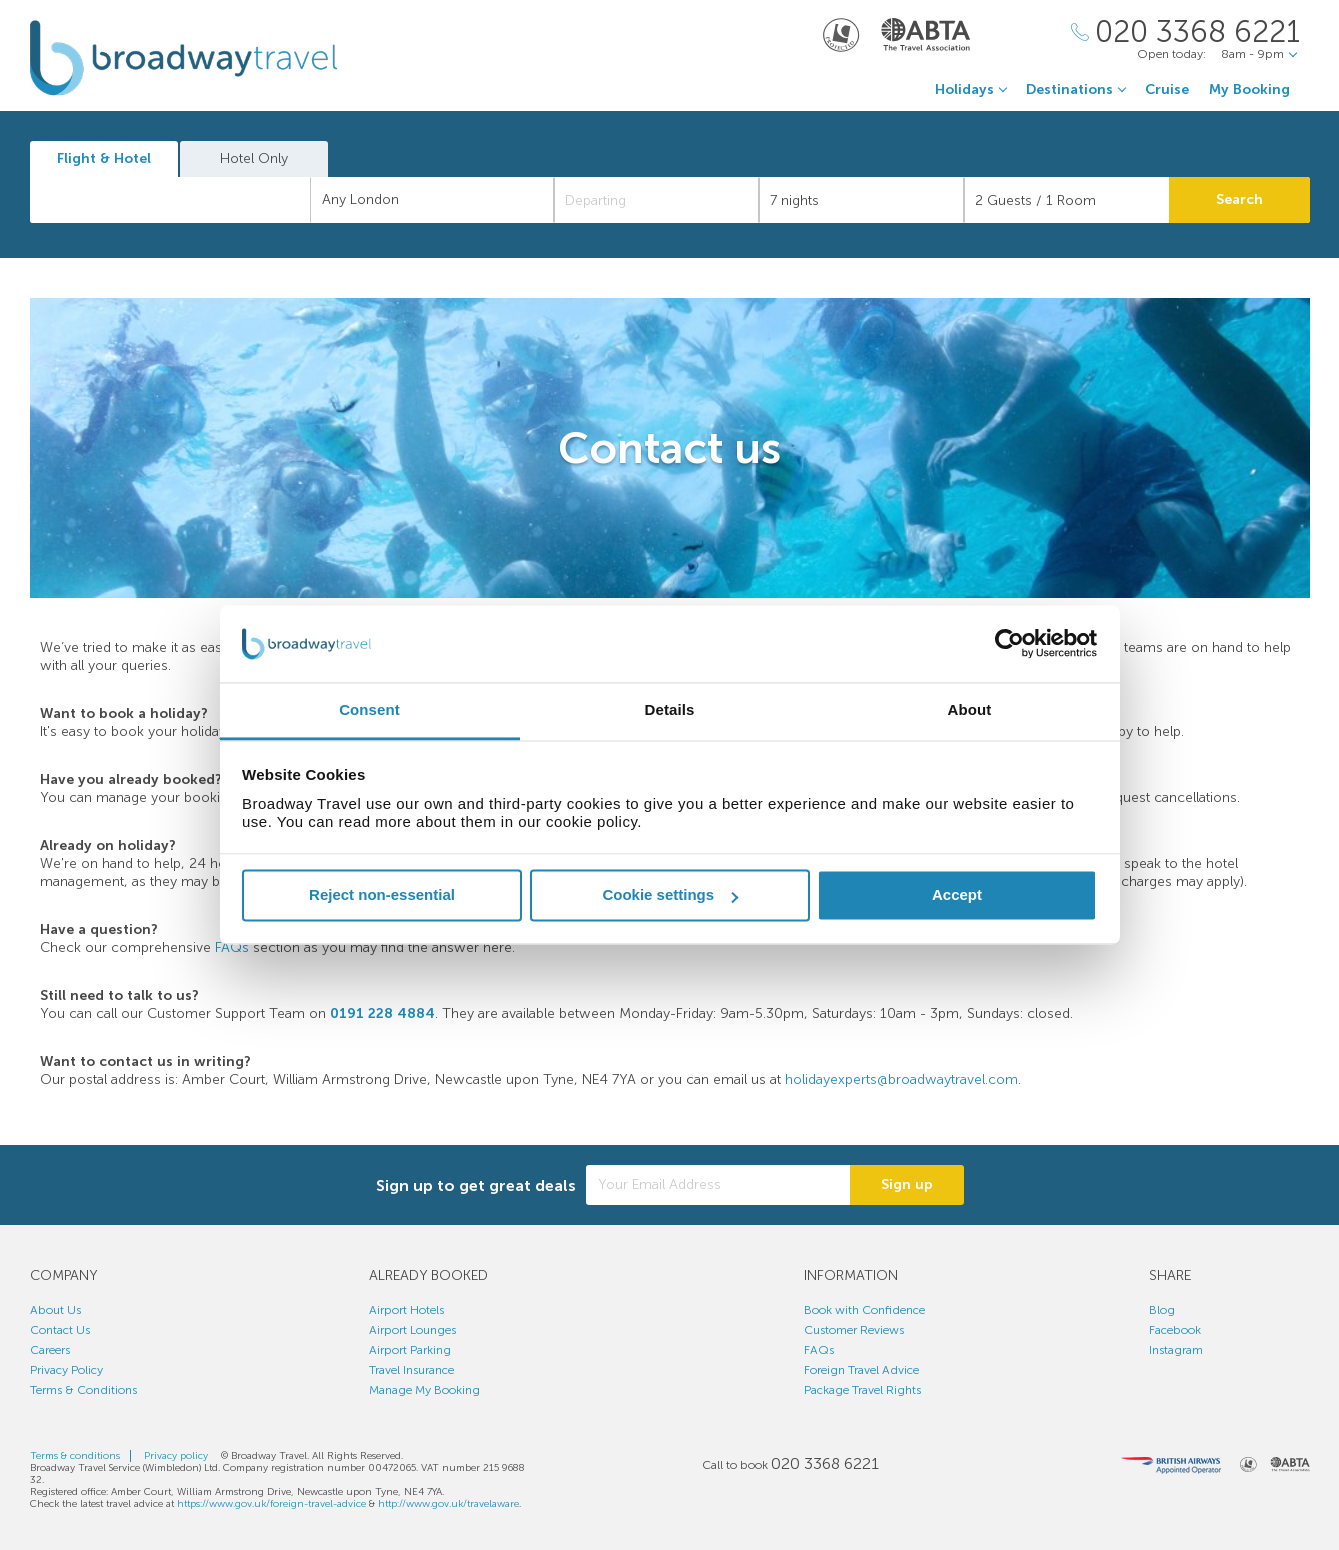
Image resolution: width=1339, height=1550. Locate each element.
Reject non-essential (382, 895)
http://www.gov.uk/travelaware (448, 1504)
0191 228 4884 (382, 1013)
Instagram (1176, 1350)
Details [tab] (670, 709)
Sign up (907, 1184)
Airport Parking (410, 1350)
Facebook (1175, 1330)
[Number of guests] (1066, 200)
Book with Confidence (864, 1310)
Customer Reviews (854, 1330)
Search (1239, 199)
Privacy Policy (66, 1370)
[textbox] (181, 200)
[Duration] (861, 200)
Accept (957, 895)
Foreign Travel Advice (861, 1370)
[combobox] (171, 200)
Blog (1162, 1310)
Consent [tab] (369, 709)
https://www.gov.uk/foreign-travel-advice (271, 1504)
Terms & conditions (75, 1456)
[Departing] (656, 200)
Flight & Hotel (104, 158)
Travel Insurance (411, 1370)
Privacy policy (176, 1456)
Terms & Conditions (83, 1390)
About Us (55, 1310)
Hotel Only (254, 158)
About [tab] (970, 709)
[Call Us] (1185, 32)
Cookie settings (670, 895)
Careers (50, 1350)
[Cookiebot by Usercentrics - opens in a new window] (1009, 644)
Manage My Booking (424, 1390)
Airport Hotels (406, 1310)
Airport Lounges (412, 1330)
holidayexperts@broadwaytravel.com (901, 1079)
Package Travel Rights (862, 1390)
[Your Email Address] (718, 1185)
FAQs (232, 947)
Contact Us (60, 1330)
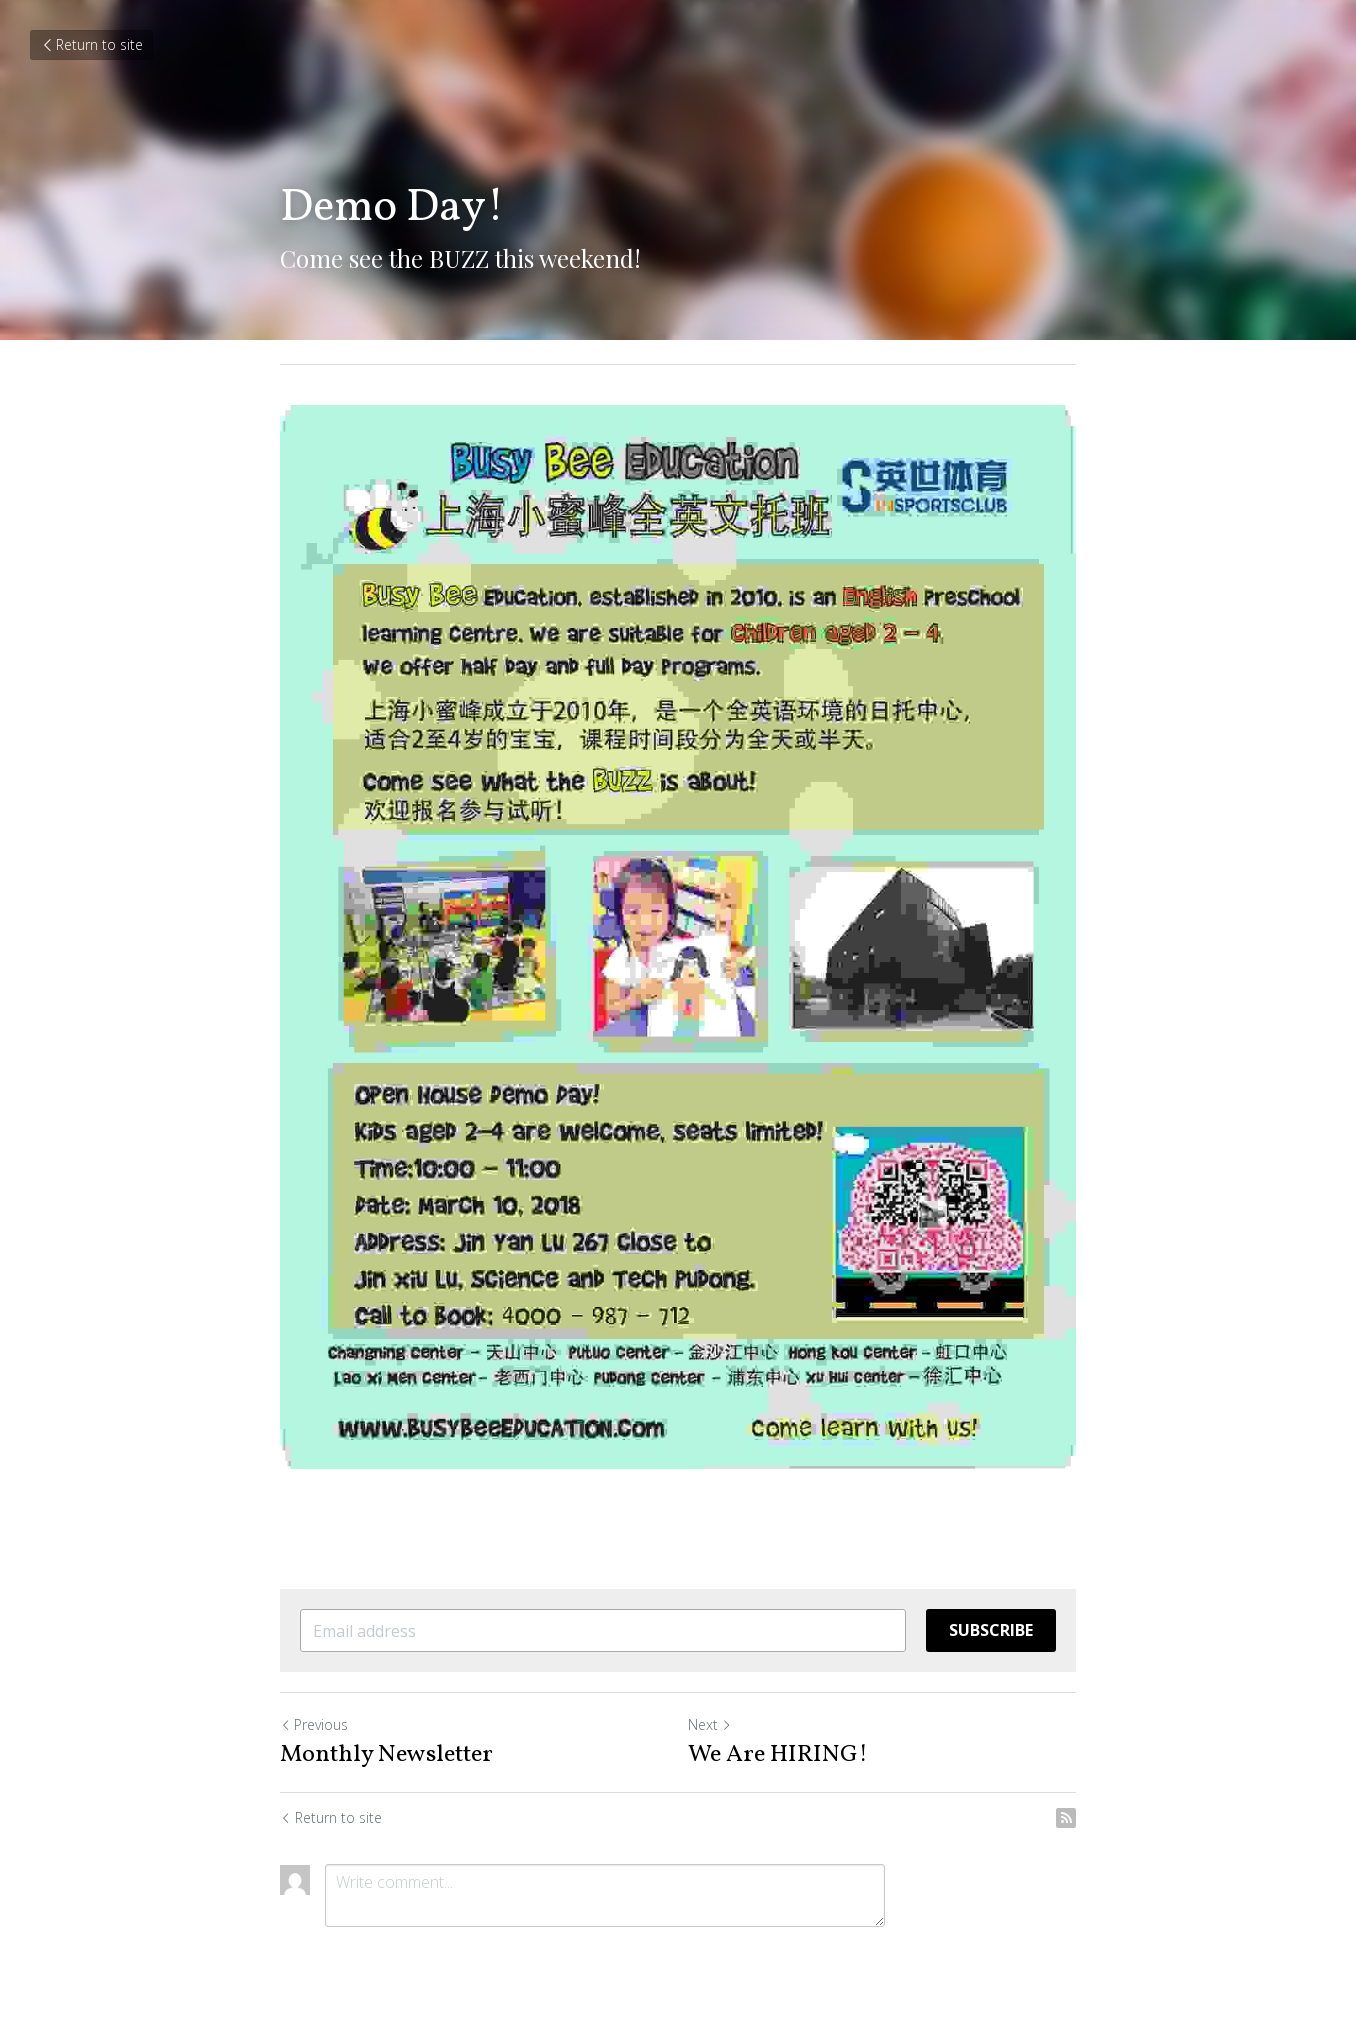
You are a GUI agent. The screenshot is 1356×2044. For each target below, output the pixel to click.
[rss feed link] (1066, 1818)
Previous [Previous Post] (314, 1724)
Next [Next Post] (710, 1724)
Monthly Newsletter (386, 1755)
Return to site (91, 44)
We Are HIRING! (778, 1755)
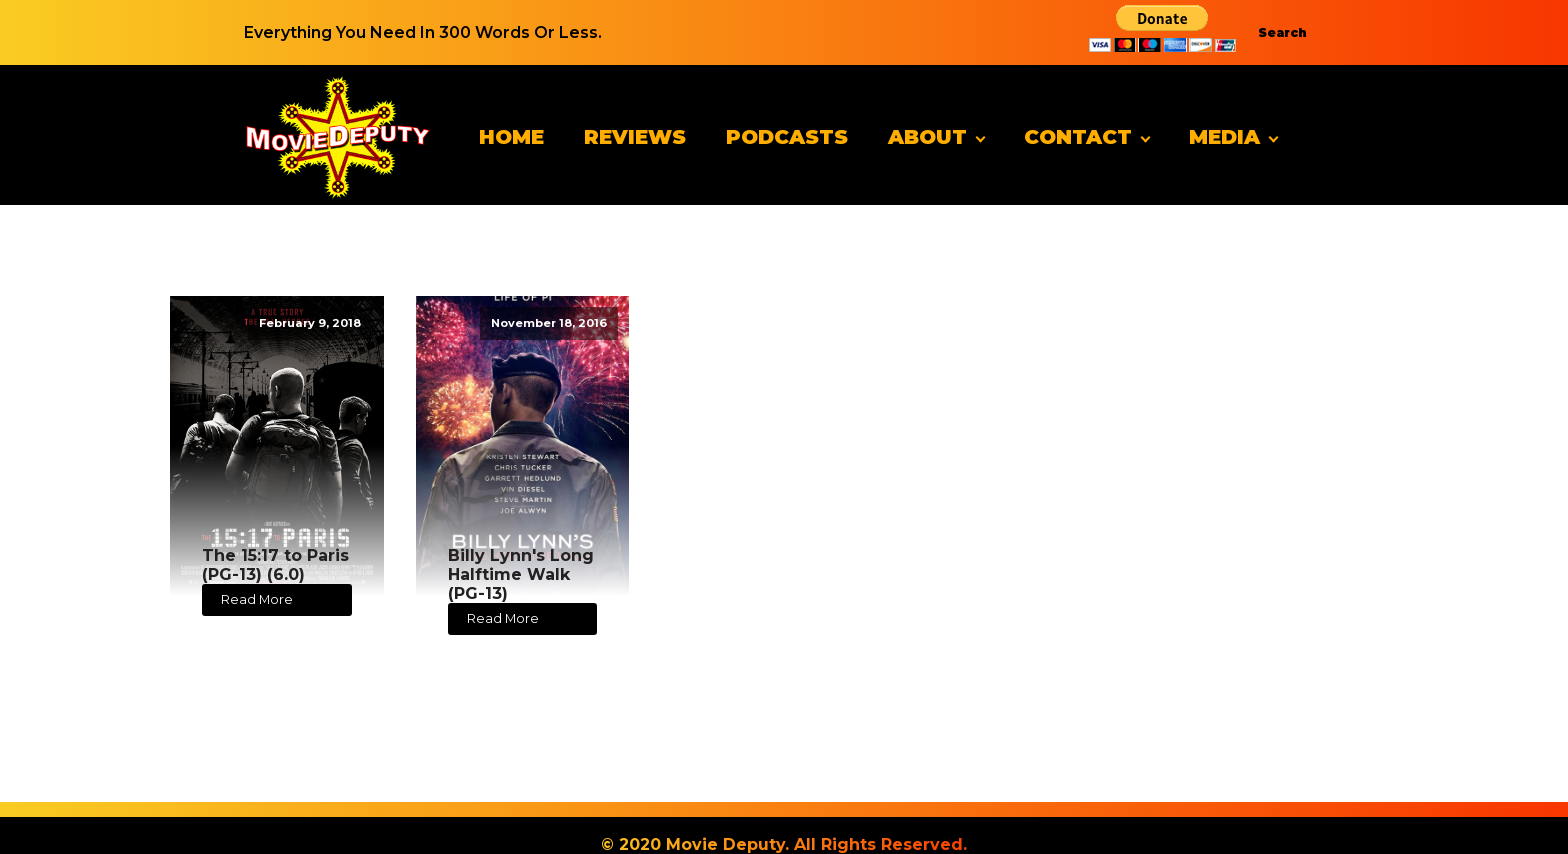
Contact (1078, 137)
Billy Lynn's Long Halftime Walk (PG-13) (521, 574)
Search (1282, 32)
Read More (257, 599)
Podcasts (787, 137)
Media (1224, 137)
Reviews (635, 137)
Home (511, 137)
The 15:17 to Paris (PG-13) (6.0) (275, 565)
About (927, 137)
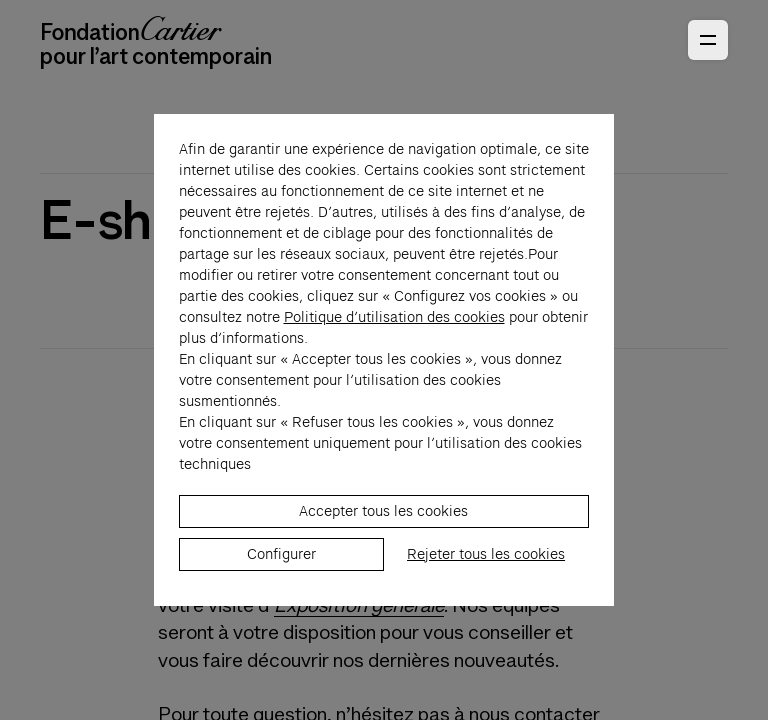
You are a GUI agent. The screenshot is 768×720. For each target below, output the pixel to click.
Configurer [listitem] (281, 586)
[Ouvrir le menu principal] (708, 40)
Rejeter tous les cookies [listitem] (486, 586)
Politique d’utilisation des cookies (394, 349)
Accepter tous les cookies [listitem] (383, 543)
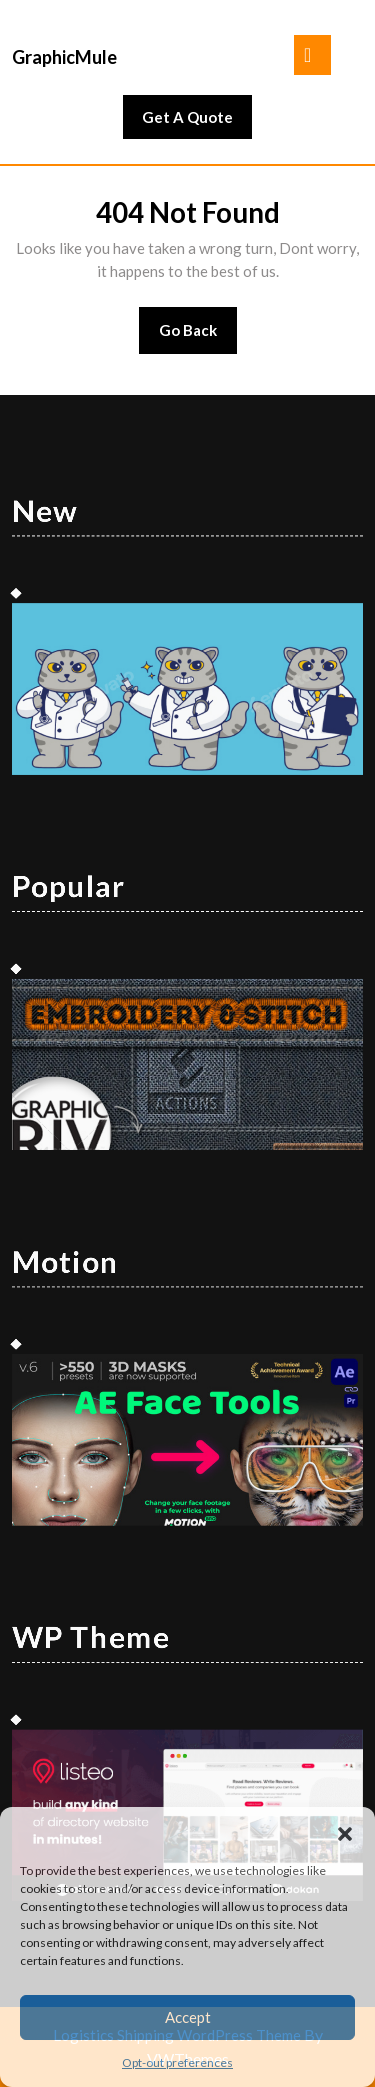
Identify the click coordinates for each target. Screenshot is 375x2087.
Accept (188, 2017)
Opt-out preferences (177, 2062)
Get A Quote (197, 122)
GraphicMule (64, 57)
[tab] (312, 55)
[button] (345, 1832)
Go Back (198, 336)
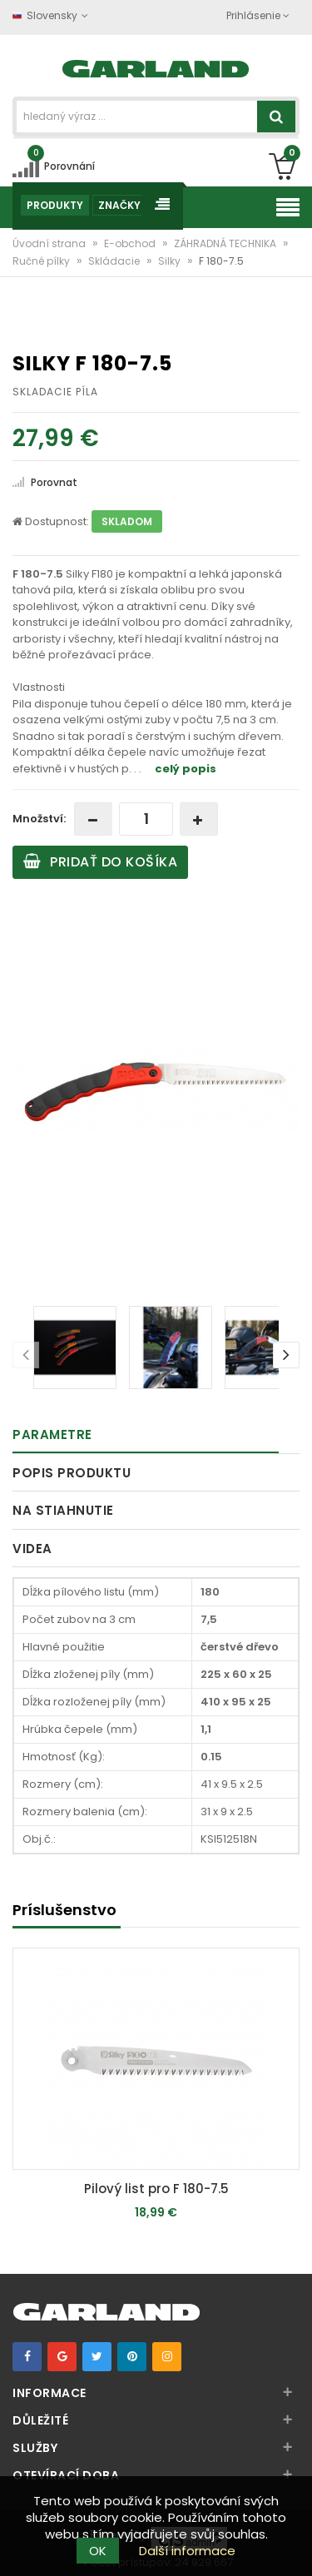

* * * * *

(WORK REQUIRED): Scale the entries from the line containing "Details [tab] (670, 709)" through the line containing "Consent [tab] (369, 709)", inclusive. Write out each of these lines again with its text unchanged, but multiply both coordinates in every answer by 2.15 and round to whole numbers, with halves rounded up.

(FULL OUTPUT):
Details [tab] (1441, 1524)
Sign up (1950, 2546)
Airport Parking (882, 2903)
Facebook (2526, 2860)
[Number of guests] (2292, 430)
Book with Confidence (1858, 2817)
Customer Reviews (1836, 2860)
Search (2664, 428)
Privacy Policy (142, 2946)
[textbox] (389, 430)
[Duration] (1851, 430)
Accept (2058, 1924)
Foreign Travel Advice (1851, 2946)
[combobox] (368, 430)
Blog (2498, 2817)
Consent [tab] (793, 1524)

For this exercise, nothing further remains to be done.